Each heartbeat is triggered by the sinoatrial node (SAN), the primary pacemaker of the heart. Studies in animal models have revealed that pacemaker cells share a common progenitor with the (pro)epicardium, and that the pacemaker cardiomyocytes further diversify into “transitional”, “tail” and “head” subtypes. However, the underlying molecular mechanisms, especially of human pacemaker cell development are poorly understood. Here, we performed single cell RNA sequencing (scRNA-seq) and trajectory inference on human induced pluripotent stem cells (hiPSCs) differentiating to SAN-like cardiomyocytes (SANCM) to construct a roadmap of transcriptional changes and lineage decisions.
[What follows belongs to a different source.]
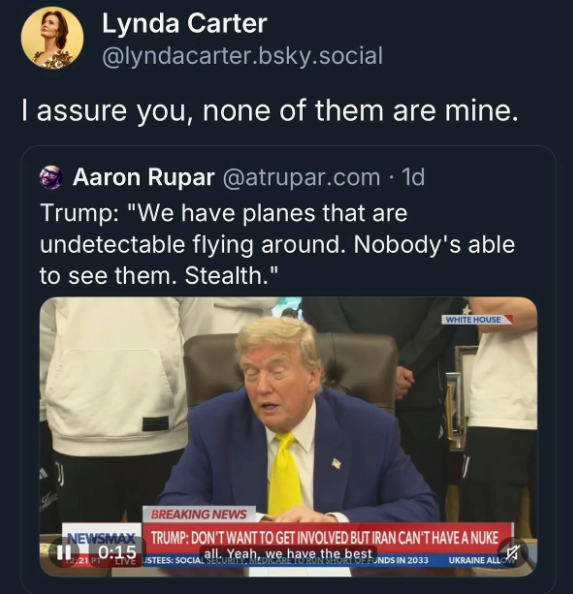Click the Lynda Carter display name
The width and height of the screenshot is (573, 594).
[x=184, y=24]
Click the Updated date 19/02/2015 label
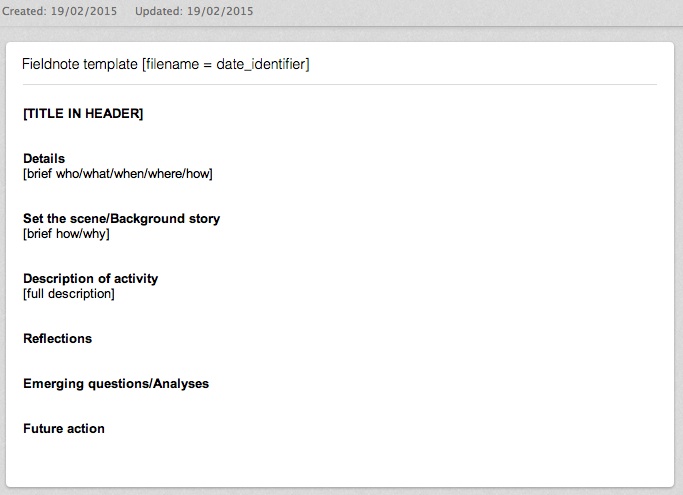This screenshot has height=495, width=683. coord(194,12)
In differentiated SANCM, we identified distinct clusters that closely resemble different subpopulations of the in vivo SAN. Moreover, the presence of a side population of proepicardial cells suggested their shared ontogeny with SANCM, as also reported in vivo. Our results demonstrate that the divergence of SANCM and proepicardial lineages is determined by WNT signaling. Furthermore, we uncovered roles for TGFß and WNT signaling in the branching of transitional and head SANCM subtypes, respectively. These findings provide new insights into the molecular processes involved in human pacemaker cell differentiation, opening new avenues for complex disease modeling in vitro and inform approaches for cell-therapy based regeneration of the SAN. Overall design: single cell RNA sequencing of human induced PSC-derived sinoatrial node-like cells. Single cell collection was performed at several stages during differentiation: hiPSC (day 0), cardiac mesoderm stage (day 4), 24 hrs after treatment (day 5), 48 hrs after treatment (day 6), early sinoatrial node cardiomyocytes (day 10) and late sinoatrial node cardiomyocytes (day 19). Additionally, hiPSC-derived ventricular (VCM), atrial (ACM) and TGFB2 induced SAN (TGFB2_SANCM) cardiomyocytes were collected on day 19.